Doris Louis, 83, deplores the foolishness of those who would call her ‘Anglo-Indian’. “I know who I am. I am Irish,” she says. She takes great pride in the fact that her great-grandson, despite having ‘Indian’ blood, has inherited an almost milky-white complexion—the colour of her and her father’s skin. Refusing to buy into post-Independence nomenclature, she says she was born in “Cawnpore”. “But it made no difference where I was born because India was Little Britain then. I think it was just wonderful growing up in those times, but those days will never come back,” she smiles fondly.
The eight Grant Govan dwellers complain of constant, needless, internecine bickering. But for once, 77-year-old Philomena Berkeley agrees with Doris, sharing her senescent wistfulness for the manifold pleasures of Anglo-India. Her face turns pink as she remembers dancing with British raf men in her early teens. Sitting beneath a portrait of Queen Elizabeth II that hangs on her bedroom wall, she says, “The British were trying to make the place more civilised.”
Tony Da’Silva, 74, thinks differently. The only man living at the Grant Govan Homes, and by his own account, one “persecuted” by the seven women with their “unfathomable” ways, he says he felt a thousand times more persecuted under the British. “I was only 11 then. I was on the Chowringhee crossing in Calcutta when I got kicked in the face for being a ‘bush monkey’,” which, he says, was a derogatory term commonly used for Indians. “All this talk of generosity is bullshit. The British were not kind to anyone.” So while Doris felt a tinge of sadness at hearing Nehru’s midnight “tryst with destiny” speech on the radio, Tony secretly exulted.
However, he found himself part of a rapidly dwindling minority.

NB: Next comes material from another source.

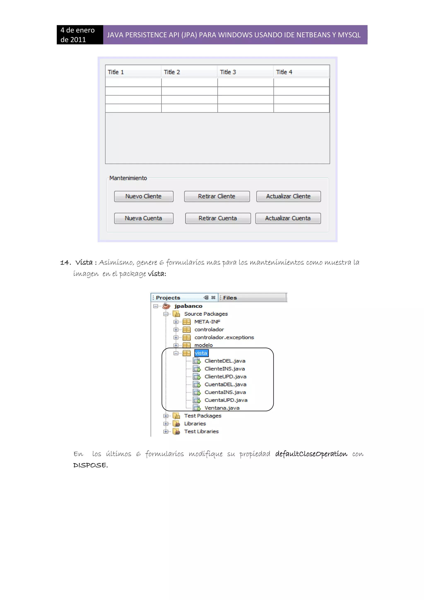Image resolution: width=424 pixels, height=600 pixels.
Task: Click the jpabanco project coffee cup icon
Action: [x=166, y=306]
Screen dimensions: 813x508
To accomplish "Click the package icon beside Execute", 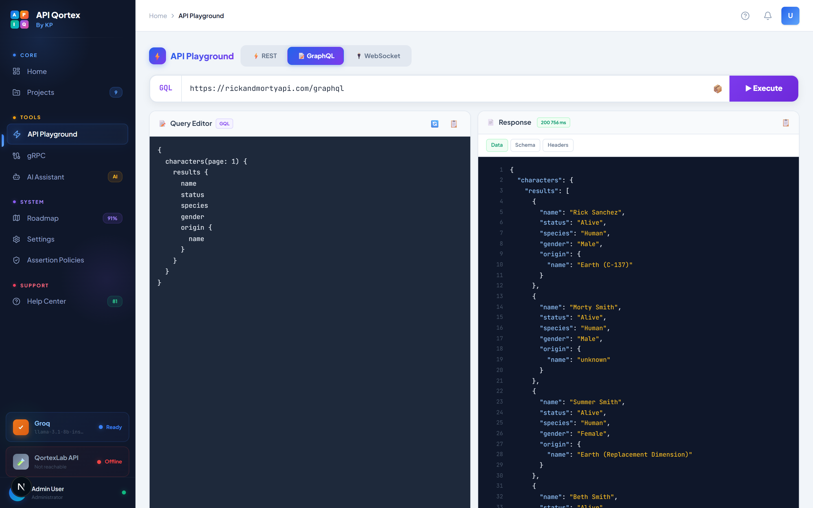I will point(718,88).
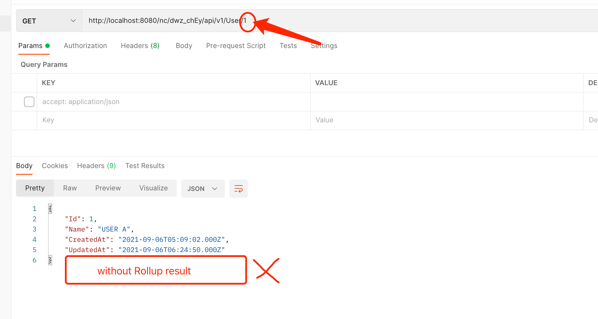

The Anglo-Indian community halved from 3,00,000 in the two decades after independence, as many left India for better prospects. If you were to ask those living at the Grant Govan Homes to draw up their respective family trees, you’d find that the branches stretch to most corners of the world; Australia and England among the most frequent destinations.
Why did the Grant Govan eight stay on? The reasons range from the pragmatic to the romantic. Philomena was married to a man happy with an Indian job; Doris was loath to give up a queenly life, complete with servants; and though Tony had his Australian visa ready, he tore up his migration papers when his partner wondered if she would ever see him again. Flicking cigarette ash on to the floor, he explains, “We had lived together for 16 years. Matters of the heart and all.” Surprisingly, Philomena and Tony have no regrets for not having left. Philomena says, “When I go abroad, my nieces tell me I am a pukka Indian. ‘Your habits will never change Philomena, you will never learn’—that’s what they tell me, laughing at my English. So I like to go there on holiday, but after a bit I always want to come back to sunny India.”
When she’s here, Philomena can often be found window-shopping in Lajpat Nagar. Tony, who likes to don stylish dark glasses, wanders around old and central Delhi for hours on end. Doris loves escaping to her daughter’s place in Dwarka at the earliest opportunity (she came into the home when things got difficult after her daughter, a widow, became sick). Others entertain themselves with dreary TV soap operas through the day. But as many of them willingly confess, it is the past rather than the present that holds them in thrall. Philomena talks at length about her Jewish grandparents who were thrown into German concentration camps during the Second World War. Tony details the turmoil of his mother, who was taken prisoner of war in Burma in the 1940s. Rita Koch, who doubles up as the home in-charge, looks disturbed as she remembers the events of a day in 1984 when she nearly lost her life after getting caught in the anti-Sikh riots. Another resident, Philomena Butterfield, giggles as she remembers sitting across the table from Sam Manekshaw and feeling weak in the knees.
R.E. Grant Govan was a British entrepreneur and the first ever president of the bcci. Like him, this curious octet can say they have contributed to national life in their own way. Butterfield served as a nurse in the Indian army, Doris was headmistress of three different schools in Punjab, and Tony was a truck driver who later gave up the highways to manage a parking lot outside Hanuman Mandir in Delhi’s Connaught Place. The Indian state can take some pride in the fact that despite their dislocations, they do feel, in some way, that they belong. As Tony concludes with some cheer, “So what if we are Anglo and like to waltz, tango and play tambola, we are Indians at the end of the day. I like Liverpool’s football, but I will always support East Bengal. No matter what.”